■ **EXERCISE INPUT**:
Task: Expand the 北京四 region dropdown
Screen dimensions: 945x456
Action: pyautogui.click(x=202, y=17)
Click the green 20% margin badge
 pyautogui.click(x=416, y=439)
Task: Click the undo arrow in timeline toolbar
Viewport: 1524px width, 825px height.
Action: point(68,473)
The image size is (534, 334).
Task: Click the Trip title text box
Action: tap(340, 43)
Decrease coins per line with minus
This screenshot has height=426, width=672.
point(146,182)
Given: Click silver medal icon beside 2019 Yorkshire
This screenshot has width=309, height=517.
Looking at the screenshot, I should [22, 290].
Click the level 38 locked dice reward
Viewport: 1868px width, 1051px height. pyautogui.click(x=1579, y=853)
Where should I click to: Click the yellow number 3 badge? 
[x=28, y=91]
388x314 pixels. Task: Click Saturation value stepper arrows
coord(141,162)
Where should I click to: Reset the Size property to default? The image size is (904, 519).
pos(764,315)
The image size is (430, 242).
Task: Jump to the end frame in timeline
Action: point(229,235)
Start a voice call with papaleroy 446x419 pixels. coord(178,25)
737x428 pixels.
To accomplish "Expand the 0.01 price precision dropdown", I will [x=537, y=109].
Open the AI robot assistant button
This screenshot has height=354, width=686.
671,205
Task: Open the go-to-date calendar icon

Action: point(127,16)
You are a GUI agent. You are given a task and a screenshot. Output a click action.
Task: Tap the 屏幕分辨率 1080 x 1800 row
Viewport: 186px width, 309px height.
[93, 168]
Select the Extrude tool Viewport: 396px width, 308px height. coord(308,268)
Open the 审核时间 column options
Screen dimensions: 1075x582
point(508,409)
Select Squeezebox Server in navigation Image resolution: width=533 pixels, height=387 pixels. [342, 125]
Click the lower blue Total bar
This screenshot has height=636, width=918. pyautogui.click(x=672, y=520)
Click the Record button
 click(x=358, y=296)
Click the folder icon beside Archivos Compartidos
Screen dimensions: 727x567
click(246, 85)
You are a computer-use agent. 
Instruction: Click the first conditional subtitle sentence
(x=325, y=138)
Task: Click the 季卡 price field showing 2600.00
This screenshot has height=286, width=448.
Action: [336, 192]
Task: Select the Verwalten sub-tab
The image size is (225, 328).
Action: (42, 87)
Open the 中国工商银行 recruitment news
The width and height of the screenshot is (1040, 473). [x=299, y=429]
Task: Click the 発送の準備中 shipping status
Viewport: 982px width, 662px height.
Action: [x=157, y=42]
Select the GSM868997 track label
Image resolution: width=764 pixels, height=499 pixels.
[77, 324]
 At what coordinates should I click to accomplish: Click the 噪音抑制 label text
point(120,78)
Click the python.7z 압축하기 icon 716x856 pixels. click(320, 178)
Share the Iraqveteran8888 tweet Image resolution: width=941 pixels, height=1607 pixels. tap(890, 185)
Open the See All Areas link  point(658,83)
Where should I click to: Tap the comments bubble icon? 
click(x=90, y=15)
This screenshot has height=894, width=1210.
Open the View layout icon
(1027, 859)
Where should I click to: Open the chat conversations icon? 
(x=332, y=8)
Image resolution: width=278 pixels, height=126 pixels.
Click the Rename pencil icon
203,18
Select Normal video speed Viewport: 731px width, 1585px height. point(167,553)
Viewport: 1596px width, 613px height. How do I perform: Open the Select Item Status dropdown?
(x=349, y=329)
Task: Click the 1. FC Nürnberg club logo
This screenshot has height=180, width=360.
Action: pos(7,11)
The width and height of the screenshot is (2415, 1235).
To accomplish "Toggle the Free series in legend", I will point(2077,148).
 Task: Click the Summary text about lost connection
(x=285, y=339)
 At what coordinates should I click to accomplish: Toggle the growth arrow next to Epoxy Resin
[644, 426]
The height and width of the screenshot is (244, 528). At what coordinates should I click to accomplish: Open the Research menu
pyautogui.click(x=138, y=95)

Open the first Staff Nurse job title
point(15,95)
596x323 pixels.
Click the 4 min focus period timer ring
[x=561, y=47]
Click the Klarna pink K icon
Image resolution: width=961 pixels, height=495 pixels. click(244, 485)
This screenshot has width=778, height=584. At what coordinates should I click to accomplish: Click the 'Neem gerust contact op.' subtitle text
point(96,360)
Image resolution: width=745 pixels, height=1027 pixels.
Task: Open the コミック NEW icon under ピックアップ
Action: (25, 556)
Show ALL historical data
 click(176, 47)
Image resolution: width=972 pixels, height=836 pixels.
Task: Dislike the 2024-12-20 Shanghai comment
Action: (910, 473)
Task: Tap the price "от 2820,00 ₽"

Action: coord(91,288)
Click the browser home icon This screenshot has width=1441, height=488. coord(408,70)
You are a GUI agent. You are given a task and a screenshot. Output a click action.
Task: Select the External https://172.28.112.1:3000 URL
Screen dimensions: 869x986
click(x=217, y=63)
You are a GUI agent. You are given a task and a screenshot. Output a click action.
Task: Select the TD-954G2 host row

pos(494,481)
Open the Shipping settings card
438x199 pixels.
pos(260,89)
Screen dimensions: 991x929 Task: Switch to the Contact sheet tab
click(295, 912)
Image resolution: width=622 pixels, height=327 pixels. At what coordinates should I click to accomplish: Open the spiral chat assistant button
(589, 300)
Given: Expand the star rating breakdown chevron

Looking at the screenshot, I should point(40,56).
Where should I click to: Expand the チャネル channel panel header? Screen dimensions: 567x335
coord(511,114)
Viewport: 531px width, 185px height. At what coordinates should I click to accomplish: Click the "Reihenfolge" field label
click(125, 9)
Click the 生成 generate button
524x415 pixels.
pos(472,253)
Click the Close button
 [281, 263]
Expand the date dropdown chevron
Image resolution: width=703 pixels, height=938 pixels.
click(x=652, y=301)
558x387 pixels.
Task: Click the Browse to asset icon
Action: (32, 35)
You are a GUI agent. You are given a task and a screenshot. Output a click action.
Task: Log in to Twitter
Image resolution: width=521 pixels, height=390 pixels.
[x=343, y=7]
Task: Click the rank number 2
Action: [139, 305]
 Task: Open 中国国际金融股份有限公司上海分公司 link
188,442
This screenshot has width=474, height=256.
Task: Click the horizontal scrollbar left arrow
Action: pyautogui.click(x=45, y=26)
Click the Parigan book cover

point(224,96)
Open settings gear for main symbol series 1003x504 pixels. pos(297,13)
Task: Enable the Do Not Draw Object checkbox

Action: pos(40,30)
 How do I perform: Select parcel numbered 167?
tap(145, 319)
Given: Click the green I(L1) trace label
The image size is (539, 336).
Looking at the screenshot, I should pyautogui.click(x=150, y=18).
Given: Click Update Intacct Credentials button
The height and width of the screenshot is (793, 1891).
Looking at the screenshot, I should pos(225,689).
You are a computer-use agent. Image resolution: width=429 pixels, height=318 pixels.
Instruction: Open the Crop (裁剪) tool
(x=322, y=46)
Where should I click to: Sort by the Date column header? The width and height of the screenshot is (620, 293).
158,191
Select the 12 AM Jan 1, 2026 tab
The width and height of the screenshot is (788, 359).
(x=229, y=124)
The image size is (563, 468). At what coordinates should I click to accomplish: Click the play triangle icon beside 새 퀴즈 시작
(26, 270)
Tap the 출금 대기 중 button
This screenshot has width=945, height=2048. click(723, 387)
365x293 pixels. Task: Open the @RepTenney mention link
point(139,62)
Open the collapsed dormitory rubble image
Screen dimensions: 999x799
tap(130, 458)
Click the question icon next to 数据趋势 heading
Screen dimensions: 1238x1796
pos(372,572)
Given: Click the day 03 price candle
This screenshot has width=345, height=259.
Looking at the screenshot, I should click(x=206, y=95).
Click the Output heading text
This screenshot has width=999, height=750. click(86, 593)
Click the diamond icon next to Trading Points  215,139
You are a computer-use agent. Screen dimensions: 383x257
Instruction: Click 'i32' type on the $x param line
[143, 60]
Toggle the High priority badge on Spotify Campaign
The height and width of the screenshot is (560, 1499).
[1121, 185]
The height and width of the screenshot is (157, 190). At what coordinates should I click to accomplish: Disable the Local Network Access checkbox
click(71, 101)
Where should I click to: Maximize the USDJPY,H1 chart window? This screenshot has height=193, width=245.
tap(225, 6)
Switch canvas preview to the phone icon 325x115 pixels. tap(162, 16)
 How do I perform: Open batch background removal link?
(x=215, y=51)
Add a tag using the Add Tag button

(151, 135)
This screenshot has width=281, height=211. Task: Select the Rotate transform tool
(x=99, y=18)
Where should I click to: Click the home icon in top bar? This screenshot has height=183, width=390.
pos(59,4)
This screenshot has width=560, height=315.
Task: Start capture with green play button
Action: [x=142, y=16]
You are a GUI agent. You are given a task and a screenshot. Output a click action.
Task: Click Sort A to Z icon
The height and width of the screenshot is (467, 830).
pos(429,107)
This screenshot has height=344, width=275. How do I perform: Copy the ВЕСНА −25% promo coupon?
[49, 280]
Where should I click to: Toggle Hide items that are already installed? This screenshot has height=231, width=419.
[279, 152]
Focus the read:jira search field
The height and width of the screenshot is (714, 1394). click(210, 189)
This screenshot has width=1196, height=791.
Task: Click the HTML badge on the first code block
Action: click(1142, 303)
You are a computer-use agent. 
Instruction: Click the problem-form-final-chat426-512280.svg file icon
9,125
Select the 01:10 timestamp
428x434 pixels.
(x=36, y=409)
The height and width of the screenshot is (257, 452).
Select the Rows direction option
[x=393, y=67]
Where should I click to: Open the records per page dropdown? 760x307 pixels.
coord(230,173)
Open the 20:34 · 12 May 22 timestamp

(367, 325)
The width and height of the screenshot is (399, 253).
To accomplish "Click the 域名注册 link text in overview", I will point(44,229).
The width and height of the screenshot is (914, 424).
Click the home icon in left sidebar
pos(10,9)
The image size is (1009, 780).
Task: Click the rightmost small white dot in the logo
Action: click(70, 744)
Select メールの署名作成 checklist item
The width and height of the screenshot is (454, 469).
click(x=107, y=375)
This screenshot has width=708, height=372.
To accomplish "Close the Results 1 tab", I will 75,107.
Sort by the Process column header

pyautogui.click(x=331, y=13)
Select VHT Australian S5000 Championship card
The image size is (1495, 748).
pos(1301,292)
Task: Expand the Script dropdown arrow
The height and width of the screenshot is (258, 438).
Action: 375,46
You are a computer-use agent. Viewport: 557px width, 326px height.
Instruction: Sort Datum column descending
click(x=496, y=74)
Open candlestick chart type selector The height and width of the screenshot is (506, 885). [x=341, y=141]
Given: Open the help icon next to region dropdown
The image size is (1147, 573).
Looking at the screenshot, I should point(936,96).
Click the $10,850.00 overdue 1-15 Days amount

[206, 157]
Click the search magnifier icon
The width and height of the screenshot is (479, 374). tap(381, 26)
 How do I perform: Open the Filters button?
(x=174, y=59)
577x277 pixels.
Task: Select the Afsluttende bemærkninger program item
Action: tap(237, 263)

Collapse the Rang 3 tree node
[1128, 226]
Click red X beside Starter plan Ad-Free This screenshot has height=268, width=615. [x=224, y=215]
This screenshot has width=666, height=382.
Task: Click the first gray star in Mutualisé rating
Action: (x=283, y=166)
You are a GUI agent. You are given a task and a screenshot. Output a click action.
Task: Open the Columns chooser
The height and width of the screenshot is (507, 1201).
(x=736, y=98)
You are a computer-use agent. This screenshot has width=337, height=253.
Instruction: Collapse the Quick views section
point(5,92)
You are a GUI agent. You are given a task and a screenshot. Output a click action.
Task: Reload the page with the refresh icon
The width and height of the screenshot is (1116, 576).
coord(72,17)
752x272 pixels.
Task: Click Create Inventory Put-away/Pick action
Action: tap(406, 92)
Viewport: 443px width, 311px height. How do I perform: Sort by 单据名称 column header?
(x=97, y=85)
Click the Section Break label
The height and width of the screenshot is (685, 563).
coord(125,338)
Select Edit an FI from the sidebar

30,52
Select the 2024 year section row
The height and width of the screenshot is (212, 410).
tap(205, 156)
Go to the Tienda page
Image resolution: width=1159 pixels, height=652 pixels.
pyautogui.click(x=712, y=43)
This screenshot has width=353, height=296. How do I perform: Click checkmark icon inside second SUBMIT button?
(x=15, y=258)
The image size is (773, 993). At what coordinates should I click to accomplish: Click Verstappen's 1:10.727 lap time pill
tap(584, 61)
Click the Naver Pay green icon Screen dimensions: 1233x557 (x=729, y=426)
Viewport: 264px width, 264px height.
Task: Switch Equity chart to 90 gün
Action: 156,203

■ **GOAL OF THE EXERCISE**: From the entries above, copy every line where the word "region" shows up.

■ **WRITTEN RESPONSE**:
Task: Expand the 北京四 region dropdown
Given: Open the help icon next to region dropdown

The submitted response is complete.